JOBS
A - Answer these questions about the forum thread on the new mill, one answer per line, marked the same way:
(i) What number is given in parentheses after "New mill" in the first post?
(ii) Which member replied "heh, picts or it did not happen."?
(iii) According to ConValSam, what does the mill look ready to make?
B - Carry on the forum thread about the new mill from the point where it stops.

EXTRACT TO READ
·····
# New mill!



## Scottie69 (Mar 17, 2022)

New mill(935) should be in my shop by this evening according to the shipper! Will try to remember to take some pics.


----------



## sdavilla (Mar 17, 2022)

heh, picts or it did not happen.


----------



## Scottie69 (Mar 17, 2022)

Pics will be coming up, maybe later on I am about to drop dead from like of sleep...LOL!  It is in our shop!


----------



## Scottie69 (Mar 17, 2022)

Here it is!


----------



## sdavilla (Mar 18, 2022)

nice


----------



## ConValSam (Mar 18, 2022)

Congratulations! Looks ready to make some serious chips...


----------



## Just for fun (Mar 18, 2022)

Looks really nice,  Congratulations!


----------



## MtnBiker (Mar 18, 2022)
·····
LISTED RECORDS
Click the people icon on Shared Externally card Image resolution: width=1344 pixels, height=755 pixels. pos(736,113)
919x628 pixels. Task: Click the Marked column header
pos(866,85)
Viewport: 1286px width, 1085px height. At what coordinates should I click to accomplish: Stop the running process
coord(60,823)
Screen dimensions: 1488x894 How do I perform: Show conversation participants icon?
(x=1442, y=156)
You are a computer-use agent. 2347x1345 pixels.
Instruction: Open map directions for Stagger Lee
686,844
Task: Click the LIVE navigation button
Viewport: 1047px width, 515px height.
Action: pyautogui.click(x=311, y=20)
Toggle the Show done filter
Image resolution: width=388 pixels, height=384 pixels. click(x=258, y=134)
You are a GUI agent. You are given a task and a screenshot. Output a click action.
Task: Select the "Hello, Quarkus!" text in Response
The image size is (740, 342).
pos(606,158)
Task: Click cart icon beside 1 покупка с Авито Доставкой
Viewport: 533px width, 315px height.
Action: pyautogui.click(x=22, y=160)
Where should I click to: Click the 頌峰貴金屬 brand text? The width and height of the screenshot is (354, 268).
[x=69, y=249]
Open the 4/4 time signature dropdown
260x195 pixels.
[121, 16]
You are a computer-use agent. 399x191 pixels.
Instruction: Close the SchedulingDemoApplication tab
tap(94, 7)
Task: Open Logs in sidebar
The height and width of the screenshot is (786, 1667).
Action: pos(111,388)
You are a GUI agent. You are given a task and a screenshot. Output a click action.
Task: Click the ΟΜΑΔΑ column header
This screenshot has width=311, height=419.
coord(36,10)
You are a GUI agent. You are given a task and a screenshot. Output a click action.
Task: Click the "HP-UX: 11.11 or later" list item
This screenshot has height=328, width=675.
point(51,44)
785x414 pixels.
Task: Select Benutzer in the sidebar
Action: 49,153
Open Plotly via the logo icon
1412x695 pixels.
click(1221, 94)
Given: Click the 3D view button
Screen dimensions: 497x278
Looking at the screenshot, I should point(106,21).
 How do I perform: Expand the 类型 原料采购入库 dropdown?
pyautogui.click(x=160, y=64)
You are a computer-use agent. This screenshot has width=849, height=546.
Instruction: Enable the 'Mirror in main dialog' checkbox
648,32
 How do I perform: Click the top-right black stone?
·····
EXPECTED RESPONSES
A -
(i) 935
(ii) sdavilla
(iii) Some serious chips

B -
I like the power feeds on X & Y (I did X & Z...wish I'd done all of em). Nice setup. Looks like you'll keep a lot of chips under control - tarp is a good idea.


----------



## addertooth (Mar 18, 2022)

Impressive, you got a very nice model, and you added about every goody available for it!


----------



## riveter (May 6, 2022)

Nice. I have one of those on the way.


----------



## DavidR8 (May 6, 2022)

Sweet! Congrats!


----------



## Cletus (May 6, 2022)

Excellent, Congrats!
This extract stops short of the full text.